ランダム係数モデルでは、ランダム性が変数に影響を与えるとしました。 この場合では、産地と植物の種類が相関がありそうなので、それを踏まえて考えてみます。

ランダム係数モデルはbrm内で

(影響を受ける変数|因子)

と指定します。この時、

(影響を受ける変数||因子)

だと、因子の影響で変数が変化することを表現できます。 また、

(影響を受ける変数|因子)

因子の影響とそれによって影響を受ける変数の影響を同時に受ける、係数同士の相関を表現する事ができます。

そのようにしてやってみるとこんな感じになりました。

f:id:nogawanogawa:20200222171054p:plain:w600

評価とかあんまりわかりませんが、よくなさそうです。

ちなみに、ランダム切片モデルと思ってやってみるとこんな感じになりました。

f:id:nogawanogawa:20200222171009p:plain:w600

なんともよくわかりませんが、こっちの方がよく捉えている気がします。

モデリングに使えることは分かりましたが、実施したモデリングが正しいかは別問題ですね。 この辺の妥当性については、評価の仕方をちゃんと勉強しないといけないですね。

参考

qiita.com

https://prs.ism.ac.jp/~nakama/Rjp/datasets-manual.pdf

使ったコード

github.com

感想

前回と比較して考えるモデルは難しくなった気がします。 その分、より複雑な内部構造を考えても対応できる強力な考え方だなと感じます。

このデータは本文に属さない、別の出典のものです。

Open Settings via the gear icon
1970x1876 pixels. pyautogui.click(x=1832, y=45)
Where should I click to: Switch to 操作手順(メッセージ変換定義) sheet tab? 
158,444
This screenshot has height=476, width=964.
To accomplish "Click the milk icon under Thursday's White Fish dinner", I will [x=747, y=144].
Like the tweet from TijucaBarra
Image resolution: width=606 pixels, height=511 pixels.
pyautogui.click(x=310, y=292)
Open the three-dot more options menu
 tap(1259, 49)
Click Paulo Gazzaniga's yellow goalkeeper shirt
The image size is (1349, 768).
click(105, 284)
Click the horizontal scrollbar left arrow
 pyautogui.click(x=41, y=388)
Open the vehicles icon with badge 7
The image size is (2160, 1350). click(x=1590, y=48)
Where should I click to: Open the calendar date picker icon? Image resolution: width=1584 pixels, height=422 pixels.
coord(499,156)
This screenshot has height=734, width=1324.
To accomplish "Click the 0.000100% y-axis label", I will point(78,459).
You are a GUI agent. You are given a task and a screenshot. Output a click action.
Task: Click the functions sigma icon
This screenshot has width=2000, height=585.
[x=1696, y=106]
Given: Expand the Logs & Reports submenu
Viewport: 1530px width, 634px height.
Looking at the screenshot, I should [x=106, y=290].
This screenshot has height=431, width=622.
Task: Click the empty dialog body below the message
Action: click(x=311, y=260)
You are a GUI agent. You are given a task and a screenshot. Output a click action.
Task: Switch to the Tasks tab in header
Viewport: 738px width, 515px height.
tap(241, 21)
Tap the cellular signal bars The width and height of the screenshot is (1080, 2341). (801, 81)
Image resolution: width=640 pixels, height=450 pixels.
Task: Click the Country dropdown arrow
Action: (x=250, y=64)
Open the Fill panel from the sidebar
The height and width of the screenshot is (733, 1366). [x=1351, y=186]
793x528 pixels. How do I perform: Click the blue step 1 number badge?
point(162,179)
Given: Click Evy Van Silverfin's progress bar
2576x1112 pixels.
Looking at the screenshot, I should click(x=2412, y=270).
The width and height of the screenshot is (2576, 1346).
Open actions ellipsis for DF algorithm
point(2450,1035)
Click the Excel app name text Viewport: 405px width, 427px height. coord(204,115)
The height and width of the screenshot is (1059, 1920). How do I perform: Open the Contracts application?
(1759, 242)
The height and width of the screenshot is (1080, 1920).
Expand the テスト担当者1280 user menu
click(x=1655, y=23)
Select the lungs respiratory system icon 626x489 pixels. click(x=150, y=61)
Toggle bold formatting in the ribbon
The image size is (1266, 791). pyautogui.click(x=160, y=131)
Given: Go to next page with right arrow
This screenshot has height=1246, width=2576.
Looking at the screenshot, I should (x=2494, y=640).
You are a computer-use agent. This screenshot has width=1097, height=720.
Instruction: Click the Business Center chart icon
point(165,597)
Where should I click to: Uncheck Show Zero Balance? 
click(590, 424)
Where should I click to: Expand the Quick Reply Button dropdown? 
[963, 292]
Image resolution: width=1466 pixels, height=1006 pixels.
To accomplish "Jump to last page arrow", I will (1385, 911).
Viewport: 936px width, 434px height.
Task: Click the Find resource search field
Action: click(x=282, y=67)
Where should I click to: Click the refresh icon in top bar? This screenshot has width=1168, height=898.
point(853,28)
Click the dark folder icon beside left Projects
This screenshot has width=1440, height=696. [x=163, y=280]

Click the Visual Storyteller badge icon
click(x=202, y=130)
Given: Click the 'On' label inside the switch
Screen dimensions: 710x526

こちらの本では状態空間モデルがこのあと紹介されますが、状態空間モデルについては別に積ん読がありますのでそちらできちんと勉強したいと思います。

こちらの本は、理論重視というよりはモデリングをどうやってやるかという視点で書かれているので、より実務で使用することを想定したような本でした。 どちらかといえばコードを書きながら、モデルリングとはどうやってやるかに重心があるので、難しい数式の証明とかにアレルギーのある方は、この本などから入るとモデリングを考えながら入門できて良いかと思いました。

あとは、いろいろ叩けばモデリングはできそうですが、その評価とかセオリーとかは別途やらないといけないですね。 まあ、Rの勉強と思えば、こんなもんですかね。